A contrarian view of hijabs, niqabs, and burqas

Filed under: History, Middle East, Religion — Tags: , , — Nicholas @ 03:00

Western views of full-coverage clothing, including hijabs, niqabs, and burqas, may be concealing a hidden benefit to those who choose to wear such clothes voluntarily:

Hijabs, niqabs, and burqas — different sorts of coverings worn by Islamic women — are divisive apparel in the West, associated with patriarchal oppression, cultural outsiders, and even suicide bombers. Yet few accounts actually discuss the experiences of the women wearing the veils, and the freedom and anonymity coverings can afford if worn voluntarily.
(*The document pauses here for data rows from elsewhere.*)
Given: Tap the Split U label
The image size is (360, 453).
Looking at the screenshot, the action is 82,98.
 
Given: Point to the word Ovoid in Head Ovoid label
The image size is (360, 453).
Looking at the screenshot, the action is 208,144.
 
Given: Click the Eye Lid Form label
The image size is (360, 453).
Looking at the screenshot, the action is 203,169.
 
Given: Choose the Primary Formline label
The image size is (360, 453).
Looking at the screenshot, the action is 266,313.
Born in Pakistan and educated in America, Rafia Zakaria is the author of Veil, a new book which explores the history and shifting meanings of female coverings in Islamic countries and Western secular society. In a wide-ranging conversation, she talks with Reason‘s Nick Gillespie about the theological underpinnings of veils, their use as a means of controlling female sexuality, and how they have become markers of socio-economic status and virtue signaling.
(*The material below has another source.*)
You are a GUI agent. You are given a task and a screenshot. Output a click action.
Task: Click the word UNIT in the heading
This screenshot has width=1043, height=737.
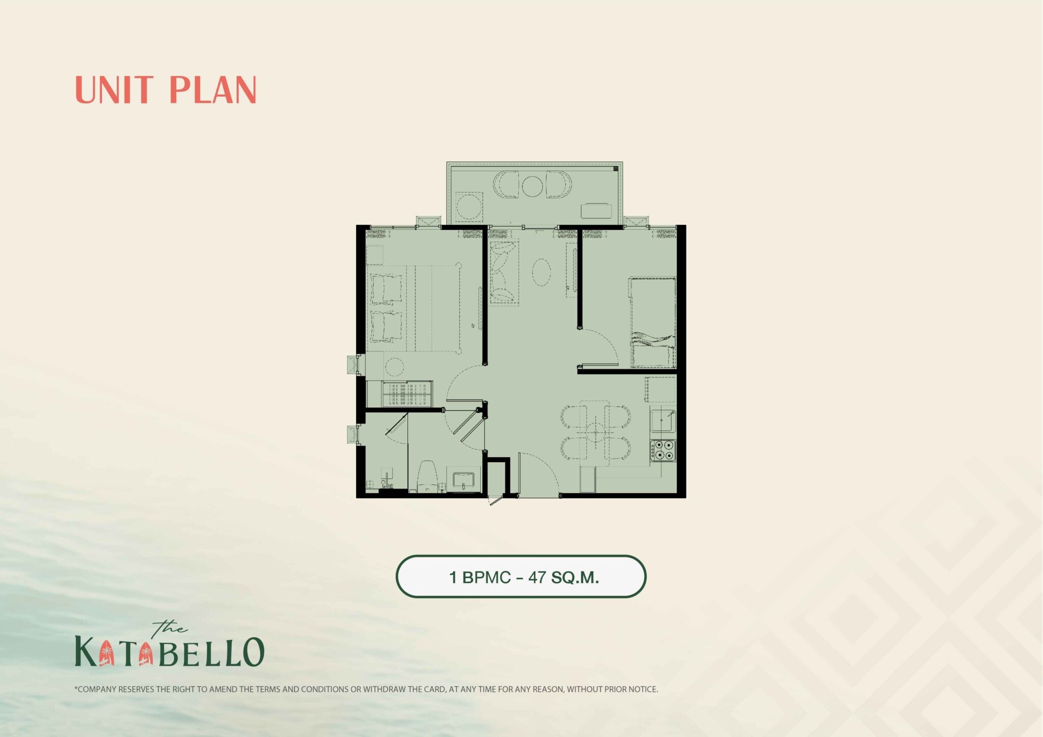tap(114, 90)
Veils present a particular conflict for Western feminists. On the one hand, veils — especially burqas — are emblematic of regimes that are particularly oppressive to women. Feminists and others have moved to ban the wearing of veils in public in the name of female empowerment. But if a Muslim women wants to wear one, is she endorsing patriarchy and setting back the women’s rights movement or simply owning her own choices, especially in a culture that might itself be anti-Islamic?

1 Comment

  1. It doesn’t matter how many are in any one country, only how many have been killed. You may say that kind of thinking is violent and untoured, but it is exactly their way of thinking about us. Talking about numbers, the Qur’an invokes our murder 57 times, and the same exhortation exists hundreds of times in the Hadeeths. The Muslim governs his people with terror, brutality, and murder. His intentions are to do the same to us, and his plans are working. If we wish to influence the Islaamic mind, we must do the same, or they will ignore us.